To add to the mix: Intel CEO Pat Gelsinger said just a few weeks ago that PVC comes with double the performance originally expected, which allowed Aurora to be a 2EF machine. Does this mean that the original performance target for PVC was ~ 20 TF FP64? No matter what, AMD’s recent announcement of the MI250X last week showcased a dual-GPU chip with 47.9 TF of FP64 vector performance, moving to 95.7 TF in FP64 matrix performance. The end result could be that AMD’s MI250X actually has better raw performance than PVC, however AMD needs 560 W for that card, while Intel’s power numbers have not been revealed. We could calculate a napkin here too.
- Frontier uses 560W MI250X cards and is rated for 1.5 ExaFlops FP64 Vector at 30 MW. This means that the Frontier needs 31,300 cards (1.5 EF / 49.7 TF) to meet the performance targets, and for each 560W MI250X card, the Frontier has allocated 958 watts of power (30 MW / 31,300 cards). This is 71% of the cost for each card (meaning cooling, storage systems, other computers / management, etc.).

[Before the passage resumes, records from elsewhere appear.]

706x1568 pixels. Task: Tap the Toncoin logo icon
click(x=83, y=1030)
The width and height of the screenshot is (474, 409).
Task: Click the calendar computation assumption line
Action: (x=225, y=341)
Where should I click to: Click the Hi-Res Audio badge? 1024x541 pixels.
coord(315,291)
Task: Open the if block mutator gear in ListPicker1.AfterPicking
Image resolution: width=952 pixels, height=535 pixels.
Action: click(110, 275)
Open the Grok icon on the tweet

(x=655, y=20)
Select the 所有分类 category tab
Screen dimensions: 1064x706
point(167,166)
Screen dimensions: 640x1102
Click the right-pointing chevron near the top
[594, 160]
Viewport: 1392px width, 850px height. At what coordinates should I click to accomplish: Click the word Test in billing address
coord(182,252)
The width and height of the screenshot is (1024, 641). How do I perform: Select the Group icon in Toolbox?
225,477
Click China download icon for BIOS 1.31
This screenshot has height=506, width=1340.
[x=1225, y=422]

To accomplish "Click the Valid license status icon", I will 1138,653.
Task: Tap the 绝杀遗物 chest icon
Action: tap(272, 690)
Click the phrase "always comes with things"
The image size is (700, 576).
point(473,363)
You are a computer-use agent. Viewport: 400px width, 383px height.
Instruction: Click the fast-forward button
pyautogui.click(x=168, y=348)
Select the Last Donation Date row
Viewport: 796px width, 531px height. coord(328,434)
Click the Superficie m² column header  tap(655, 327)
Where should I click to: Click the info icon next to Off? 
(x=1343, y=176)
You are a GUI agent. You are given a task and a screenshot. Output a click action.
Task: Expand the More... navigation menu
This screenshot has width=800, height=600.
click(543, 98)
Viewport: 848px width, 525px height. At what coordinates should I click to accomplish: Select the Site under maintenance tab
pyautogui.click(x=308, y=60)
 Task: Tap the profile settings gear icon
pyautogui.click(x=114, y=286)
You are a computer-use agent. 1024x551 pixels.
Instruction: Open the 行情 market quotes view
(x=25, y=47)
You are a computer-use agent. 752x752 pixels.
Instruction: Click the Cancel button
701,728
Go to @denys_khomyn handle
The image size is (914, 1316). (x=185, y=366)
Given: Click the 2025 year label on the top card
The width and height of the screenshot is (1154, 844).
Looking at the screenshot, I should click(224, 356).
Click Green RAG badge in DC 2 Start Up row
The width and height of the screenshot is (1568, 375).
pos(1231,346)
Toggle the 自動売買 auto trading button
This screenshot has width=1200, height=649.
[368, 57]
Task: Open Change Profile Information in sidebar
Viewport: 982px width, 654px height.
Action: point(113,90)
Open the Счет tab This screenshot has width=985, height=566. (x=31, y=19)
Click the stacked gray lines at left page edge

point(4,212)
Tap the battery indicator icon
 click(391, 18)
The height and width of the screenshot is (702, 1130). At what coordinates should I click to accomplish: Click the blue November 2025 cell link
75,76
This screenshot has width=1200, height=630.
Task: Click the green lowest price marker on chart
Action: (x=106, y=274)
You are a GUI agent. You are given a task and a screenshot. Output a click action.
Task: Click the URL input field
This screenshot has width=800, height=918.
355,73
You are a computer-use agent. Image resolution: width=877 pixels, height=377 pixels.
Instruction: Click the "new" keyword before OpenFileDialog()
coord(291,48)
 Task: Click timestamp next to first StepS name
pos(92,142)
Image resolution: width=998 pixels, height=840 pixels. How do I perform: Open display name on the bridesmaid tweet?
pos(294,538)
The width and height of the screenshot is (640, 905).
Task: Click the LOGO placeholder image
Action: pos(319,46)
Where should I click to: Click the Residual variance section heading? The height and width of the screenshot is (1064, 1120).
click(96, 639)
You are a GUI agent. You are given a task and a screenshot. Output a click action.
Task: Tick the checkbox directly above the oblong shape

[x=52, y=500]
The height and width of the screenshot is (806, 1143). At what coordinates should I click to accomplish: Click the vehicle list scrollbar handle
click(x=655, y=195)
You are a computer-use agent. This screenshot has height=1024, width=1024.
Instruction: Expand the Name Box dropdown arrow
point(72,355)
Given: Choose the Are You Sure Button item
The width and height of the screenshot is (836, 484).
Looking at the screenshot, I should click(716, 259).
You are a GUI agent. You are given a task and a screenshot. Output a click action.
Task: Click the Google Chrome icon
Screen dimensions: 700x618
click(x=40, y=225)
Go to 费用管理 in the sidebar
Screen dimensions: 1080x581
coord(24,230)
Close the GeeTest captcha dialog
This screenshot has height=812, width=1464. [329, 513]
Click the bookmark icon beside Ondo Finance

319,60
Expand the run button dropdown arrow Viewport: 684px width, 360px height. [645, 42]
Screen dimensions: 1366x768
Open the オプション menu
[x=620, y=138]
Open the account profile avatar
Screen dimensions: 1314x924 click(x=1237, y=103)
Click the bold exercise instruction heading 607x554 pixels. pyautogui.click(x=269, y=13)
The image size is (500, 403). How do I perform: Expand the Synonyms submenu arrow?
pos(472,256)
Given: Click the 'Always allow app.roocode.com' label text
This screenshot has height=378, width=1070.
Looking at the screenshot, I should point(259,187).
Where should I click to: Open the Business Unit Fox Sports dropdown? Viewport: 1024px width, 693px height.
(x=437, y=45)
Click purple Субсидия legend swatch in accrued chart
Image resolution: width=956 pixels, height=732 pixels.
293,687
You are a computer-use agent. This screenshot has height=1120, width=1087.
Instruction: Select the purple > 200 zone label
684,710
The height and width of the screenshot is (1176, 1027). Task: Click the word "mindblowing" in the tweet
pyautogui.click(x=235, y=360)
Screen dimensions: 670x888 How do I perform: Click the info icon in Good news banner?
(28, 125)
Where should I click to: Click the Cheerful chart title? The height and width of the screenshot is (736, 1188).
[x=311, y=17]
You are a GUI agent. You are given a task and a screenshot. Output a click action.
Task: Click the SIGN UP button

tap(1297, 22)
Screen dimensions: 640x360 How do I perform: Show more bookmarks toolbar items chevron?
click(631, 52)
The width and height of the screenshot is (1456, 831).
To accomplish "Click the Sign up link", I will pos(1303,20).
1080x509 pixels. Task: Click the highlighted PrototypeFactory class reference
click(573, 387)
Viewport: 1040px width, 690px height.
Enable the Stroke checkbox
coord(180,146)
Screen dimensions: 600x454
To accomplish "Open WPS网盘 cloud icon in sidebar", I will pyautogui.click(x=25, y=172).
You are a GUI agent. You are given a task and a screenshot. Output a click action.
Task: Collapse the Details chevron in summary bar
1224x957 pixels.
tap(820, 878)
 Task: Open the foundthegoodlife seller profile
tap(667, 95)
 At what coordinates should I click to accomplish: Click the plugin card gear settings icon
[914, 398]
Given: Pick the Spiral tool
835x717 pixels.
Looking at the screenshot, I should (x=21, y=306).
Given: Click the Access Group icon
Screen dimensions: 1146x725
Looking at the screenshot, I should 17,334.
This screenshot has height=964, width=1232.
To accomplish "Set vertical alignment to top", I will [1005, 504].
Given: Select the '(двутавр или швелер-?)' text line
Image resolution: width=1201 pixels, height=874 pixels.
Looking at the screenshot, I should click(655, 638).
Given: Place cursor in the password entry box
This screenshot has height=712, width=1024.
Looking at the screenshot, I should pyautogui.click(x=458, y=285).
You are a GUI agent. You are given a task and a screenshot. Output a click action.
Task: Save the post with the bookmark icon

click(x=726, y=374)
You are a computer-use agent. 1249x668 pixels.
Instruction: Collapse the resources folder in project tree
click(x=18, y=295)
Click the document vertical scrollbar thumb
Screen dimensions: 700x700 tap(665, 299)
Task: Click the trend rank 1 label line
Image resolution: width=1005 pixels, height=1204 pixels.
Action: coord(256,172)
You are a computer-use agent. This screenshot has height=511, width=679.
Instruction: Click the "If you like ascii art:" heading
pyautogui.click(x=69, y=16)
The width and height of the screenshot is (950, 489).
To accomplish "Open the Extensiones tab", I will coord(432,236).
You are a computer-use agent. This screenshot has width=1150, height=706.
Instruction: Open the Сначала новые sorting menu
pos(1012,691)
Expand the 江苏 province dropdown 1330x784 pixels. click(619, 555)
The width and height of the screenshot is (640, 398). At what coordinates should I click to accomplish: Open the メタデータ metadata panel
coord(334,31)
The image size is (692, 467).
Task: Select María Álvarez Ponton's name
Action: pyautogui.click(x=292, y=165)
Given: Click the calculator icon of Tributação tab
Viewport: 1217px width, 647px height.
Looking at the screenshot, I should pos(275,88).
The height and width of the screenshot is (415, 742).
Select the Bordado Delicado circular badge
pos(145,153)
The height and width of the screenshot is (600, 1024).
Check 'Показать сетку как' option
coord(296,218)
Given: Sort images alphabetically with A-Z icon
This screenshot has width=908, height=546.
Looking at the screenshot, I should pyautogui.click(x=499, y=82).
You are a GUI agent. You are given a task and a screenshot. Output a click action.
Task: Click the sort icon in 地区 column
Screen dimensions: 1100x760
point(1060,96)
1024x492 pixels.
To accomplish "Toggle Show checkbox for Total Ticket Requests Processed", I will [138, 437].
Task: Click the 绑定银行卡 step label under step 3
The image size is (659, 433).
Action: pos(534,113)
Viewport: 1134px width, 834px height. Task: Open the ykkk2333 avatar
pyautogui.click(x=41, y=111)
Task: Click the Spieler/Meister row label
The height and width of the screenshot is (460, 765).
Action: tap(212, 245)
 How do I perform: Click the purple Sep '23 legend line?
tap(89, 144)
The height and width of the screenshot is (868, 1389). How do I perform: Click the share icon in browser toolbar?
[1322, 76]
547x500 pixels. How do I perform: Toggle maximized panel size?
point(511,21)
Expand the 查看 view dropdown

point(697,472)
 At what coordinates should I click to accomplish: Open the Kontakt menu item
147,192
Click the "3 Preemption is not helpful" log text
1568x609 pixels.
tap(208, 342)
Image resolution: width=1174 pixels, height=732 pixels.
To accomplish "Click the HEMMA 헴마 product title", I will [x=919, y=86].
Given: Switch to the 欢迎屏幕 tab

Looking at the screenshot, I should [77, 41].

- Aurora uses PVC at an unknown power, rated for 2 ExaFlops FP64 Vector at 60 MW power. We know that PVC has 54000+ cards to meet performance goals, which means the system has set aside 1053 W (that’s 60 MW / 54000) per card to include a PVC accelerator and other necessary costs. If we were to assume (I know a big guess) that Frontier and Aurora have similar costs, then we are looking at 615 W per PVC.
- This would end up with PVC at 615 W for 37 TF, against MI250X at 560 W for 47.9 TF.
- This raw discussion does not talk about the specific characteristics that each card has for its use case.
|Compute GPU Accelerator Comparision
|Product||Old Bridge||MI250X||A100 80GB|
|Transistors||100 B||58.2 B||54.2 B|
|Tiles (including HBM)||47||10||6 + 1 spare|
|Compute Units||128||2 x 110||108|
|Matrix Cores||128||2 x 440||432|
|INT8 Tensor||?||383 TOPs||624 TOP|
|FP16 Matrix||?||383 TOPs||312 TOP|
|FP64 Vector||?||47.9 TFLOPS||9.5 TFLOPS|
|FP64 Matrix||?||95.7 TFLOPs||19.5 TFLOPS|
|L2 / L3||2 x 204 MB||2 x 8 MB||40 MB|
|VRAM capacity||128 GB (?)||128 GB||80 GB|
|VRAM Tip||8 x HBM2e||8 x HBM2e||5 x HBM2e|
|VRAM Bandwidth||?||3.2 TB / s||2.0 TB / s|
|Chip to chip Total BW||8||8 x 100 GB / s||12 x 50 GB / s|
|CPU Coherency||Yes||In IF||With NVLink 3|
|TSMC N6||TSMC N7|
|Form Factors||OAM||OAM (560 W)||SXM4 (400W *)
|Date of issue||2022||11/2021||11/2020|
|* Some custom implementations go up to 600W|
Intel has also revealed that it will partner with SiPearl to implement PVC hardware in European HPC efforts. SiPearl is currently building an Arm-based CPU called the Rhea built on the TSMC N7.
Going forward, Intel has also released a mini-road map. There’s nothing too surprising here – Intel has plans to design outside the Ponte Vecchia, and that future Xeon Scalable processors will also have options enabled with HBM.
Friendly communicator. Music maven. Explorer. Pop culture trailblazer. Social media practitioner.